Susan Granger’s review of “Forgetting Sarah Marshall” (Universal Pictures)

Gleefully uproarious sex comedies have become the bawdy province of Judd Apatow (“The 40 Year-Old Virgin,” “Knocked Up”), who stretches farcical, vulgar silliness into outright hilarity.
Since struggling musician Peter Bretter (Jason Segel) is wildly in love with his girlfriend, “Crime Scene” television star Sarah Marshall (Kristen Bell of “Veronica Mars”), he’s utterly shattered when she unceremoniously dumps him for an egotistical British-rocker, Aldous Snow (Russell Brand).

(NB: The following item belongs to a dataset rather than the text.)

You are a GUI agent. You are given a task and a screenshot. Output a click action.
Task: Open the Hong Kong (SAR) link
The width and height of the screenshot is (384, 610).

Following the advice of his well-meaning stepbrother (Bill Hader), Peter books a 4th of July trip to Hawaii, checking into the posh Turtle Bay Resort, not realizing that Sarah and Aldous are there too. Saved from mortification by a compassionate front desk clerk, Rachael (smoldering Mila Kunis), he awkwardly tries to heal his broken heart with some new friends and to complete his great opus: a dark, Gothic “Dracula” rock opera with vampire puppets.
Insightfully scripted by Jason Segel (yes, he wrote himself the pathetic leading character) and sensitively directed by Nicholas Stoller, it plumbs all the laughter inherent in an emotional disaster while skillfully tweaking formulaic romantic comedy clichés. Plus, the lusty women are bright as well as beautiful – and that counts.
Remember how taboo full-frontal male nudity once was? Forget it. From the getgo, Jason Segel is in the altogether – and he’s altogether likeable – as is the rest of the cast, including fresh funny folk like Paul Rudd (as a surfing instructor), Jonah Hill (as a star-struck waiter) and Jack McBrayer (as a sexually naïve newlywed). But it’s droll Russell Brand’s hedonistic bravado that steals the show!
On the Granger Movie Gauge of 1 to 10, “Forgetting Sarah Marshall” is an outrageous 8, a raunchy romp that turns into a real audience-pleaser. And linger for an amusing epilogue in the final credits.